UK Porn Is About to Change in a Way You're Not Going to Like – VICE - andygambles
https://www.vice.com/en_uk/article/9kqp43/uk-porn-is-about-to-change-in-a-way-youre-not-going-to-like
======
RpFLCL
The ways listed in this article as proposals for confirming age:

>Credit card (by various): send your card details to the age verifier when
prompted...

>Social media (Veridu): you authorise the age verifier to rummage through your
timeline updates, your photos, friend lists, education history, all of your
personal metadata and use machine learning to work out if you’re over 18.

>SMS (Verime): go to a porn site, the age verifier asks for your (UK) phone
number, sends you a text...

>App (Yoti): download an app, take a photo of, say, your passport and then a
selfie...

>Physical verification (AVSecure): take proof of ID to the post office...

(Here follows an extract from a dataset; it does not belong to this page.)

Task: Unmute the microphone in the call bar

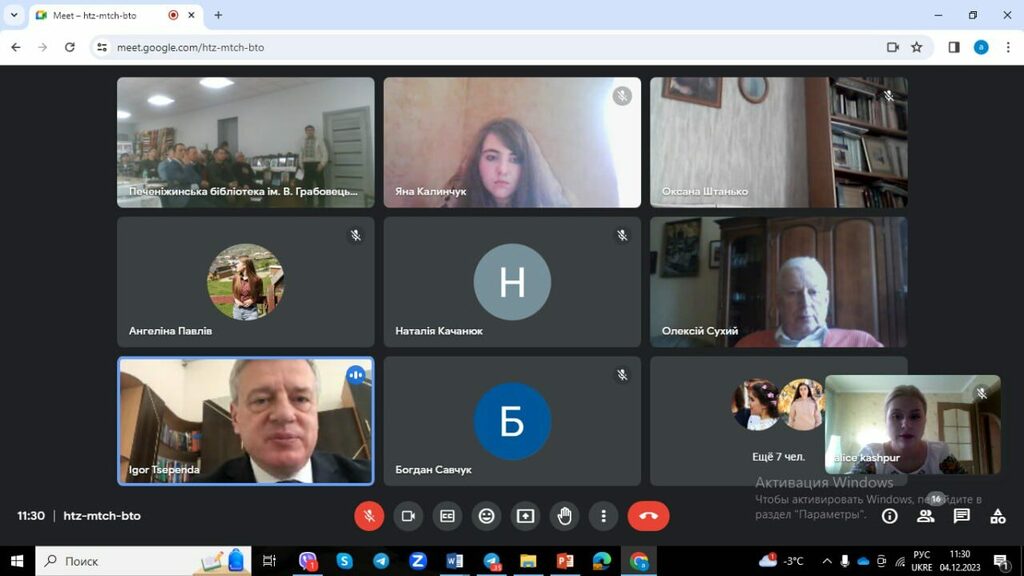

This is beyond an age restriction effort, this is the construction of a
powerful tool for intimidation. This will be abused.

Why not, for instance, require a header for the 18+ pages that can be blocked
by home router? Take legal action to block or fine adult sites that don't
comply within the UK. Don't track all the people all the time.

I guess this change is not very surprising, given the UK's history with the
internet, but it's disappointing nonetheless.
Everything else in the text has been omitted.